Crete to United States
June 6, 1911

The island of Crete was racked with decades of civil war after being restored to Turkey in 1840.
Finally in 1898, Great Britain, France, Italy, and Russia forces
took charge and declared the island an autonomous republic in 1899.
After sporadic attempts to align with Greece, the island was united with Greece in 1913.

Cretan stamps were first issued in 1900.
In 1908, stamps of Crete overprinted HELLAS (Greece) were
issued after the local parliament declared union with Greece.
However, these were suppressed.

By 1909 the locals grew restless again and issued the stamps used on this cover.
They are also Cretan stamps overprinted Greece in Greek characters.
Both black and red overprints were noted.
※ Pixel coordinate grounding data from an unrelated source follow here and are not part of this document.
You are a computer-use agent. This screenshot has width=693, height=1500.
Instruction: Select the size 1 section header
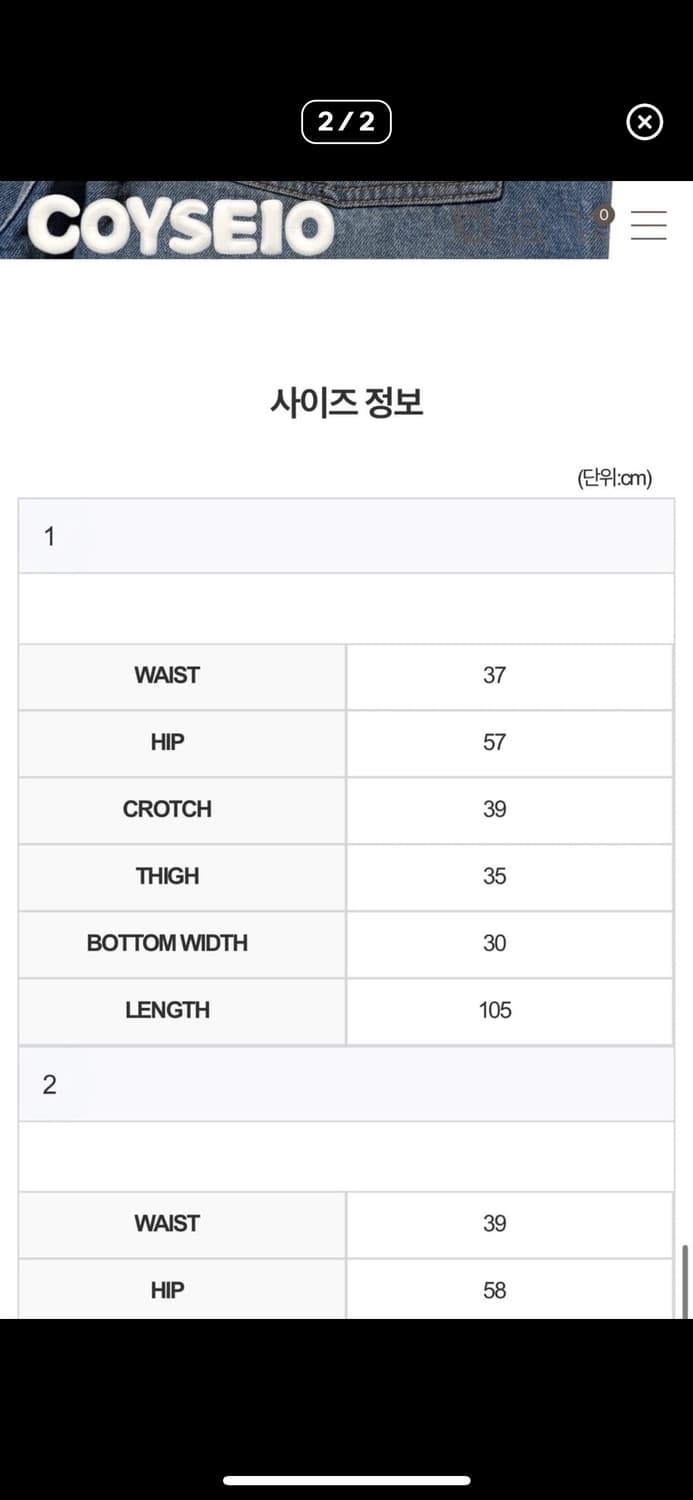click(49, 536)
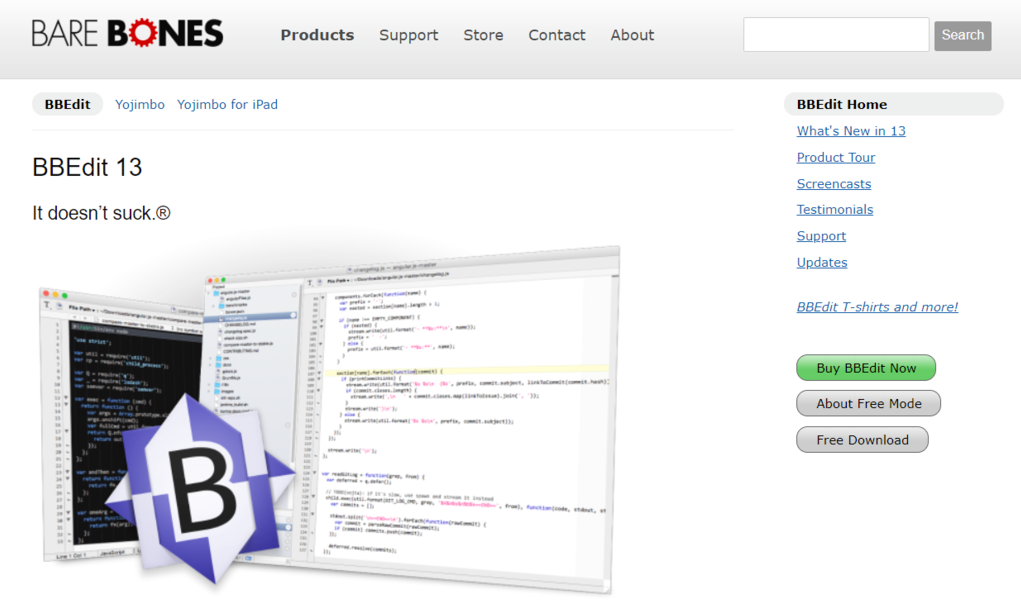Select the BBEdit tab

point(67,104)
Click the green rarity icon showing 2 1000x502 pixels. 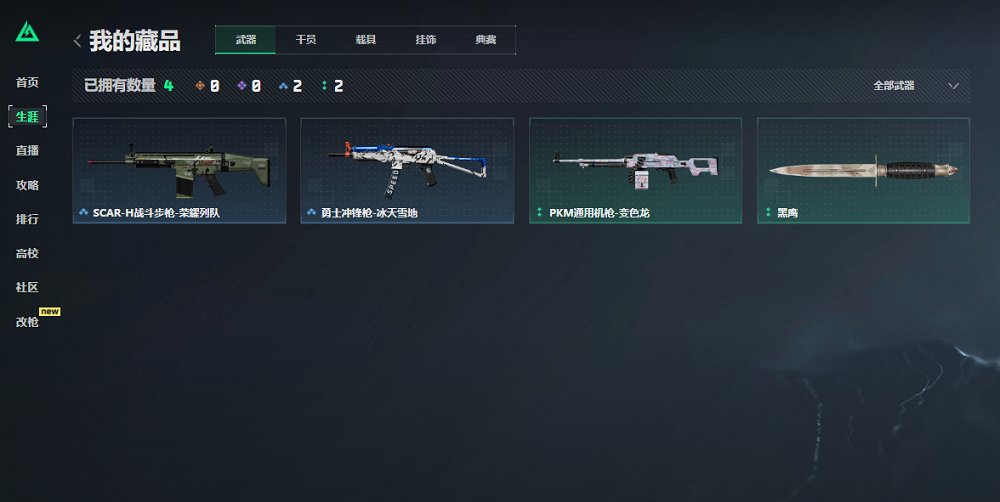[325, 85]
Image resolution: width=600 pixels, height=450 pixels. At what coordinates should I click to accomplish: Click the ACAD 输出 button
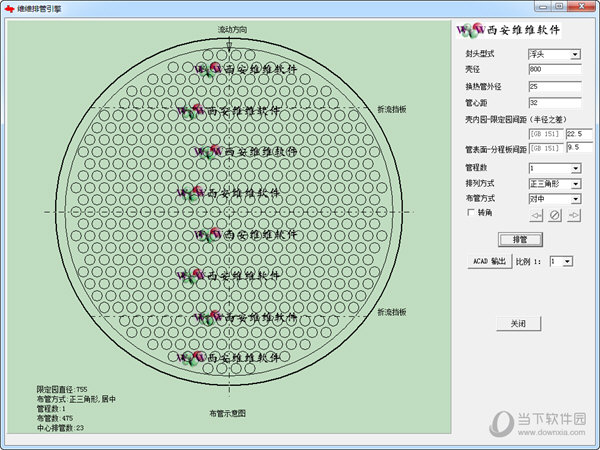[x=489, y=261]
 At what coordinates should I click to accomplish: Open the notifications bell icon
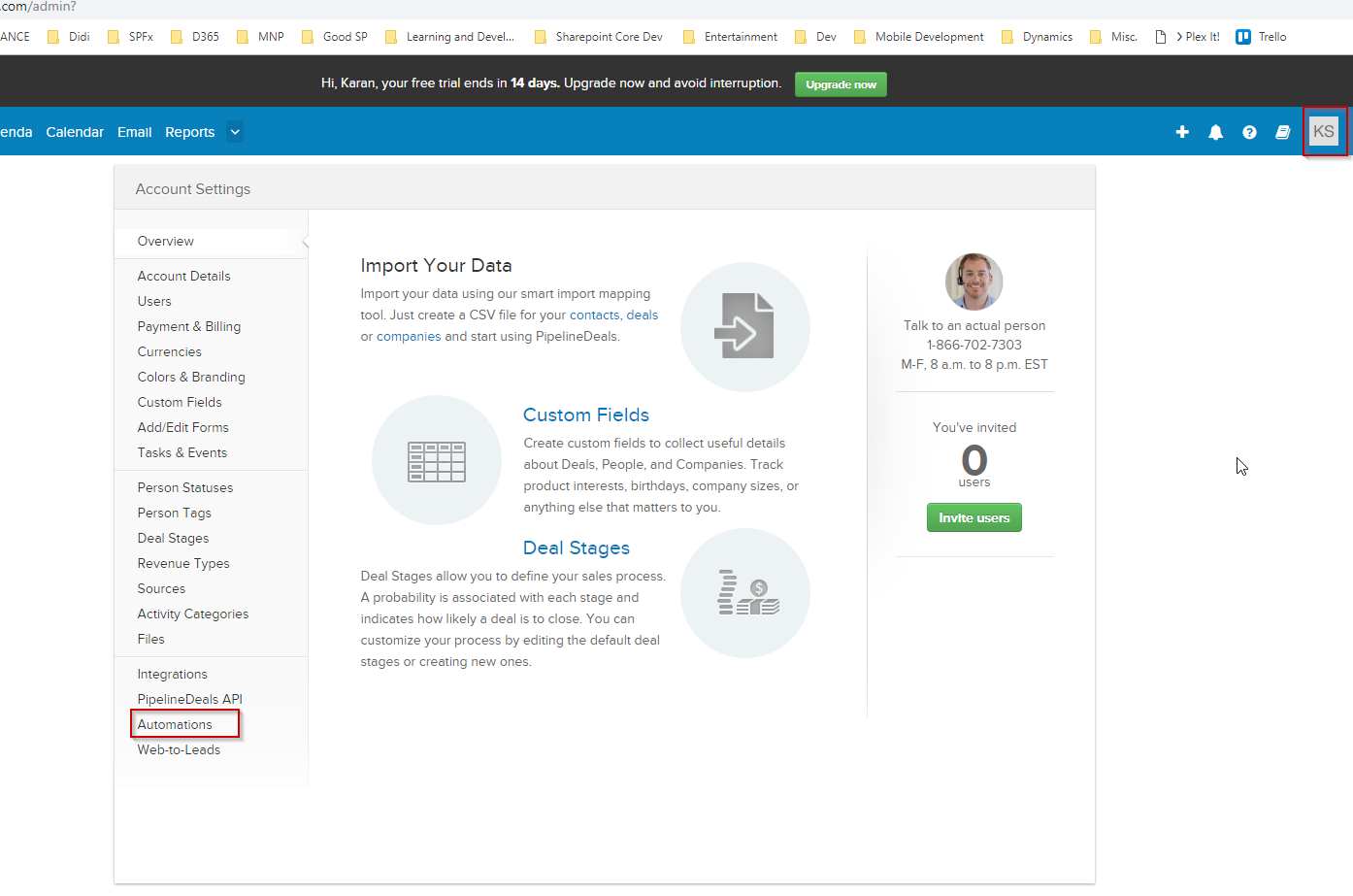pos(1215,132)
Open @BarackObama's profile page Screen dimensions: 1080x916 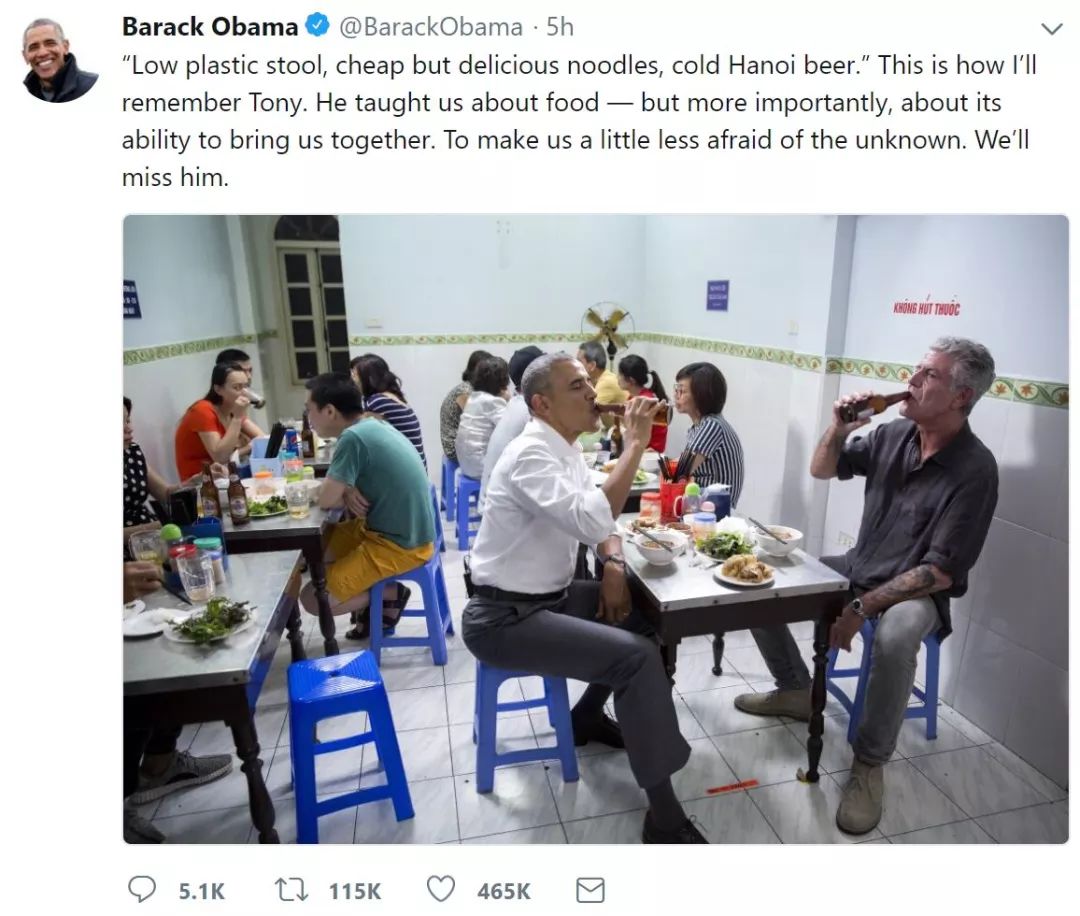432,27
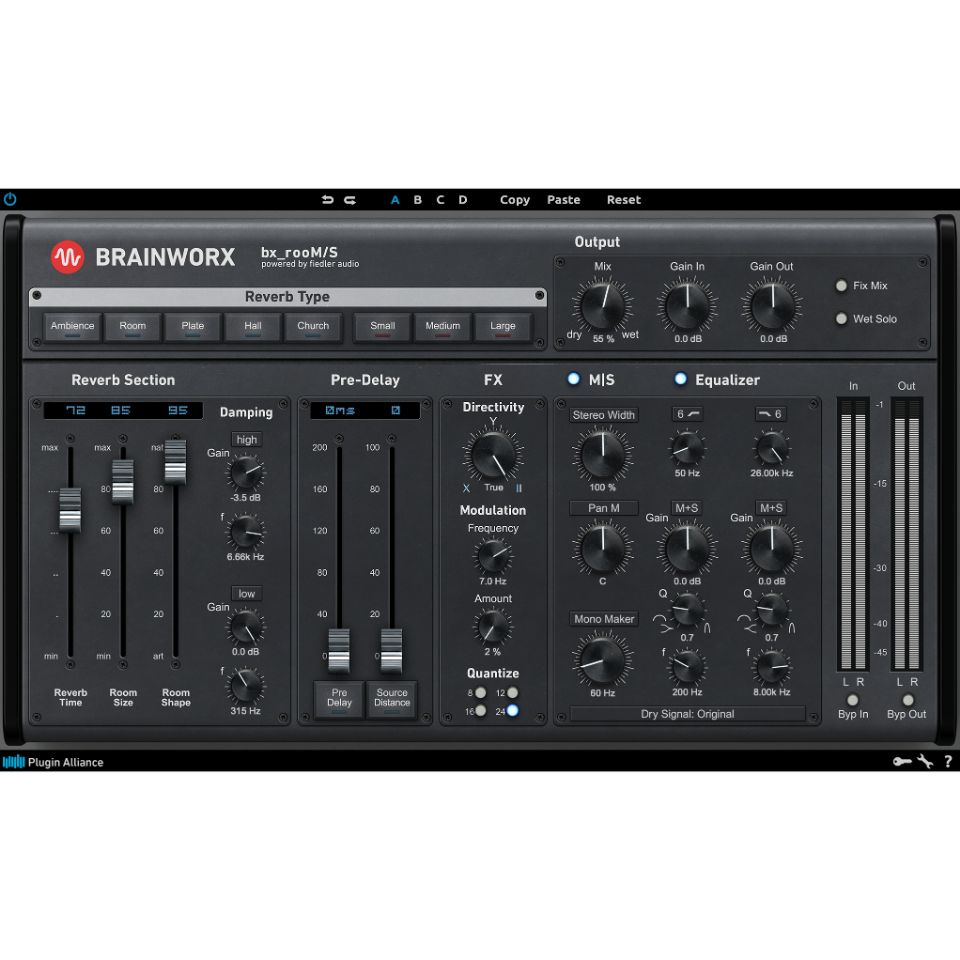Viewport: 960px width, 960px height.
Task: Click the redo arrow icon
Action: click(349, 199)
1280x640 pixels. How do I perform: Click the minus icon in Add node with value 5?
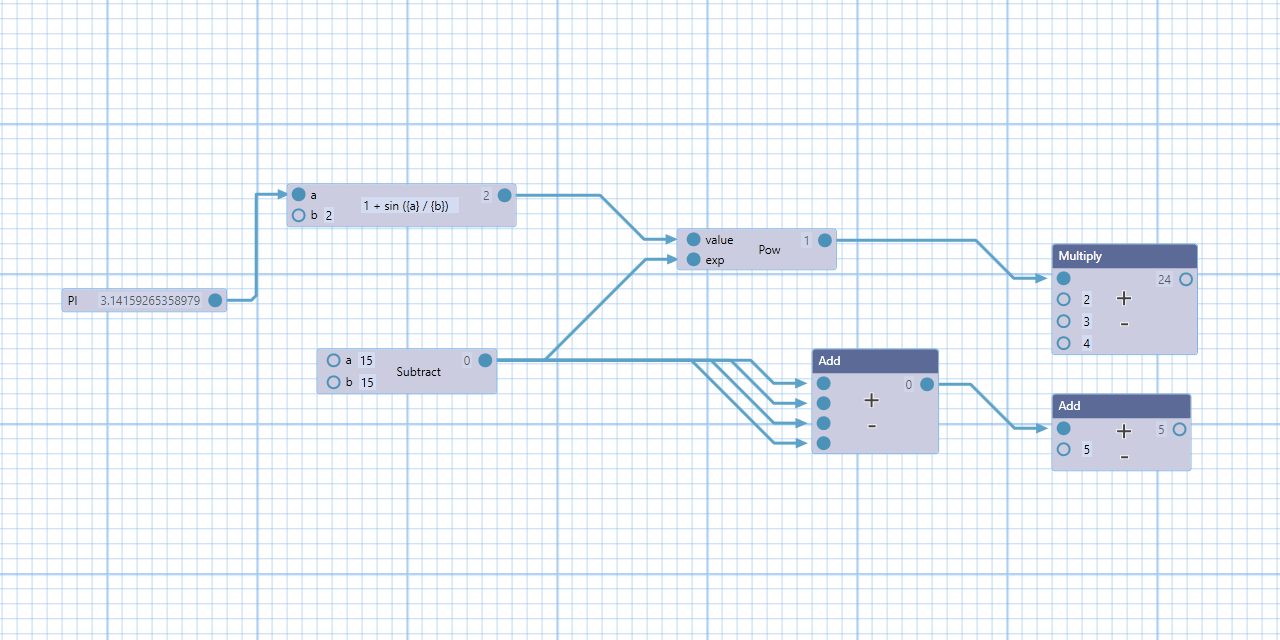1124,457
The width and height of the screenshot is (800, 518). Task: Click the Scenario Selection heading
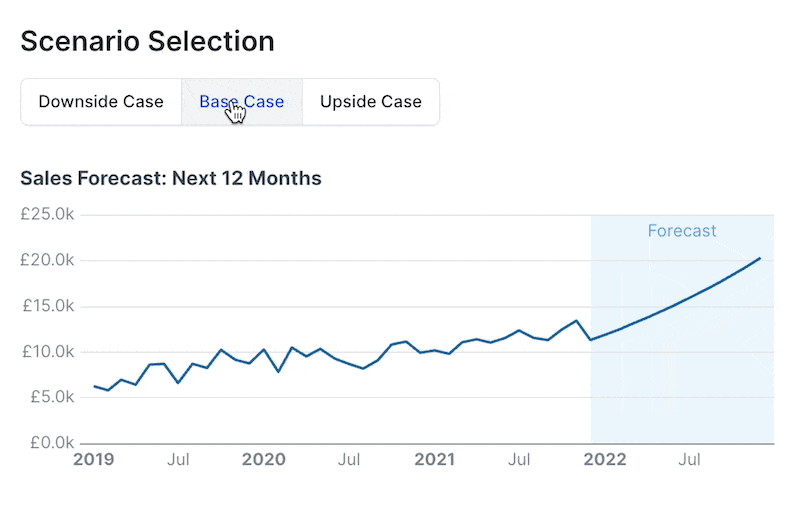[x=147, y=41]
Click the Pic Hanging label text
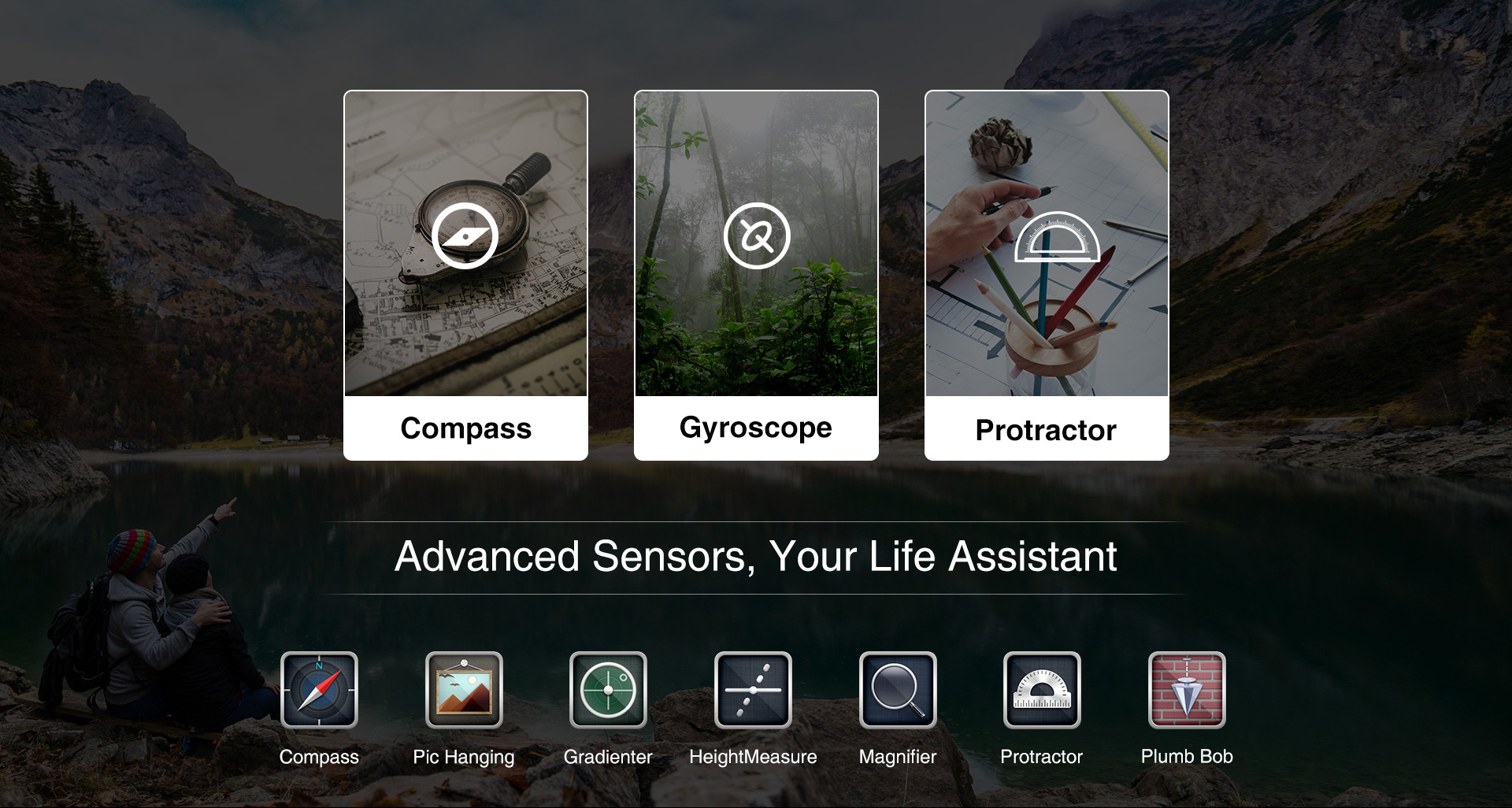The image size is (1512, 808). [464, 757]
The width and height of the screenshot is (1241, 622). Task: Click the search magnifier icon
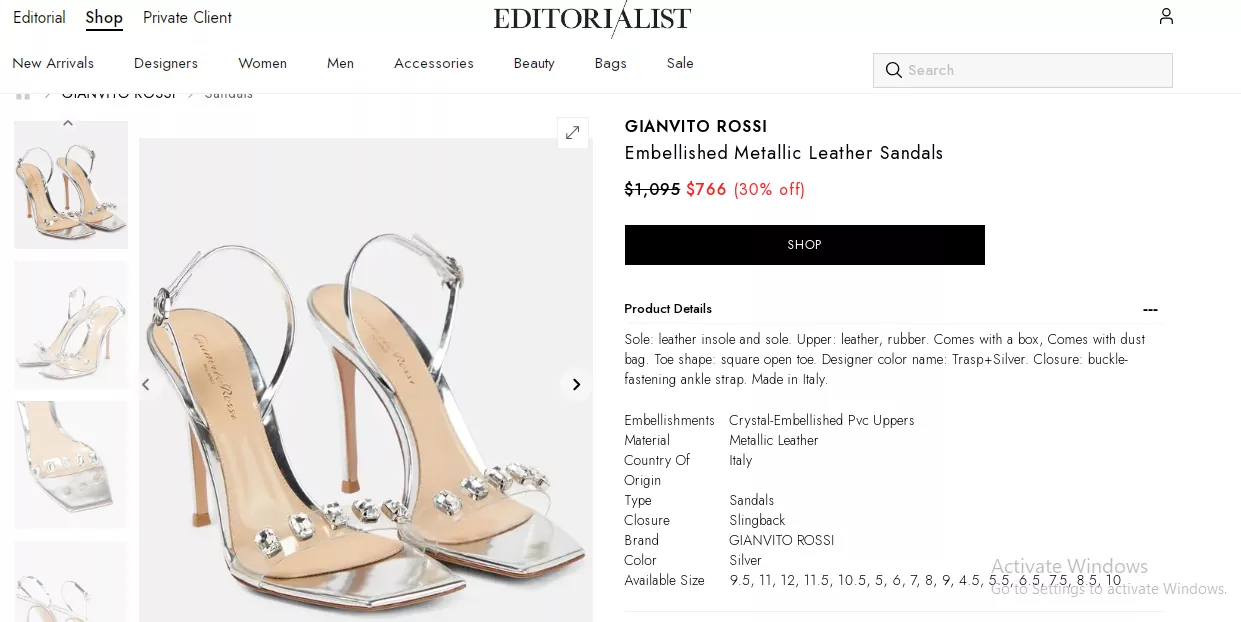click(894, 70)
This picture postcard has three 1 l violet brown Hermes,
a 2 l dull violet Mycenaean seal, and a 5 l yellow green
Britomartis (Cortyna coin) (Scott 111-113).

The cover was addressed to Cleveland, Ohio.

The illustration is a view of Rethimnon on the north central coast.

There are three CDS for the Xania (also Chania) on the north side of the western end of Crete.
Chania is the site of many archeological treasures.*

*Thanks to David Benson for identifying Xania as the source for these CDS.